Among those blessings, I include the friends I have made. They start with Mike, my buddy in grade school and in Boy Scouts, to dear friends from McCallie and Harvard. Then there are those special people from New Brunswick, both in Tay Creek, Fredericton, and Carleton County. While we were only in Halifax a short time, our wonderful friends in Nova Scotia's beautiful city on the water also touched our lives in ways that I appreciate more and more as the years disappear from the calendar. I cannot forget the friends in Columbia, MD, Southwest Virginia and our families with deep roots in North Carolina's Surry and Yadkin Counties. New friends find their way into our lives all the time but as we get older, unfortunately, some of the very people who have touched our lives the most disappear but are never forgotten. No place is perfect and there a few people that I would just as soon forget, still the good usually out weighs the bad.
During that split-second moment of clarity while walking, I also knew that even the things which were trying to drag me down would not in the end impact those things that are truly important. I have chosen a way to live that does not focus on material things but does require me to stand up at times for what is right. I also try to live my life so that the places and people that I touch are better for my presence or involvement.

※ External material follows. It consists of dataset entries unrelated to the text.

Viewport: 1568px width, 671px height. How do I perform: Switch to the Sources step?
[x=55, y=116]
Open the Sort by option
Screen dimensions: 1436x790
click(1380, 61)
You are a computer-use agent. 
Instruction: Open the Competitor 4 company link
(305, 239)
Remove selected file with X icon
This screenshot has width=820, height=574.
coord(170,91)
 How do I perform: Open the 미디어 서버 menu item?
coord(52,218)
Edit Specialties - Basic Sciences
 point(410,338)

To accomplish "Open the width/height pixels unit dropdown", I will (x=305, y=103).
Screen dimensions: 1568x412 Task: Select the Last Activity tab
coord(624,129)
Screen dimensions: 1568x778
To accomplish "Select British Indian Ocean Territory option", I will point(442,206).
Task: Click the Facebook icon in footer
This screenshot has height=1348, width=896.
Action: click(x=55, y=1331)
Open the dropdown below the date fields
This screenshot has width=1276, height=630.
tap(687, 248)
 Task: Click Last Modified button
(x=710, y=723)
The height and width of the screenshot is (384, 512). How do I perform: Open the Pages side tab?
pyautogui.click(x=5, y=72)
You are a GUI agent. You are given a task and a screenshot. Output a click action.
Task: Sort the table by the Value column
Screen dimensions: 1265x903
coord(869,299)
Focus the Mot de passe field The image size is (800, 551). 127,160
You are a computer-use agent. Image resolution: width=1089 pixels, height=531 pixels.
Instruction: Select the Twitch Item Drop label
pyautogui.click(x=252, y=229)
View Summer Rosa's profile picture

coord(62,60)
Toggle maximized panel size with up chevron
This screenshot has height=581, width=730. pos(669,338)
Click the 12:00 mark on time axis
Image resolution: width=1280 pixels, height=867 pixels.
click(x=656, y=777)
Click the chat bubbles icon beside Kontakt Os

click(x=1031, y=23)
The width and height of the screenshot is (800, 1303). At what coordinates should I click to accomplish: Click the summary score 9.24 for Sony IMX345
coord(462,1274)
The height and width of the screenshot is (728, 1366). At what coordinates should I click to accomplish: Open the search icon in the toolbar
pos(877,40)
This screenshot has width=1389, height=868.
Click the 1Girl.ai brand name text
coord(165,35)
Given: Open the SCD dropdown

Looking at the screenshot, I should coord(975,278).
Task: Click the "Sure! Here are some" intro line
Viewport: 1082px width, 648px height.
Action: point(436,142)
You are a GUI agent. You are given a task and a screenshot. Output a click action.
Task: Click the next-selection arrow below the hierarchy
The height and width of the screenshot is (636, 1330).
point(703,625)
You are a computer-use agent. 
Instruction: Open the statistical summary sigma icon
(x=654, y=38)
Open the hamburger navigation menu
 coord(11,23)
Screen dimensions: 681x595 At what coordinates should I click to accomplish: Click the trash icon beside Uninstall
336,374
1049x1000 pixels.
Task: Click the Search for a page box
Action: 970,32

Sometimes it is impossible because there are people that thrive on making the lives of others hard or cannot distance themselves enough from a situation to see what is actually happening or see the big picture. I cannot help or agree with everyone but that will not stop me from trying to be a good neighbor. Sometimes I have heeded the call to fight for what is right even when others would not, but that is who I am. While that has its own consequences, I have always been able to live with my own successes and failures in those battles because I draw my strength from something far more powerful.
Truly in the end it does not matter how life's little battles play out. Some will be won and more than a few lost. However, my will to continue will always be sustained by the love of my family, friends from over the years, our loving church families and the grace of God. One day all these challenges will only be fading memories lost in the shadows. Other more powerful memories, the births of our children, the moments they made us proud, the smiles of our grandchildren, holding the hand of my mother in her last moments, the love from our pets or the soft touch of my wife will I hope consume my consciousness.
I can only hope that when my time comes that I have as wonderful a last moment of clarity as one of our church family did just before she passed away recently. If I have the story correct, this wonderful lady whose daughter was in the room looked up as an attendant at the hospice walked into her room. While the daughter was leaving for the night she said to the attendant, "This is my daughter, she loves me and I know she knows that I love her too." Those were her last words before she died.
We cannot hope for more than that. Knowing that you are loved by your family and that your family loves you is what should sustain you. The rest including all the hurtful words you might have endured are just not that important in the end. Thanks for the moment of clarity Frances.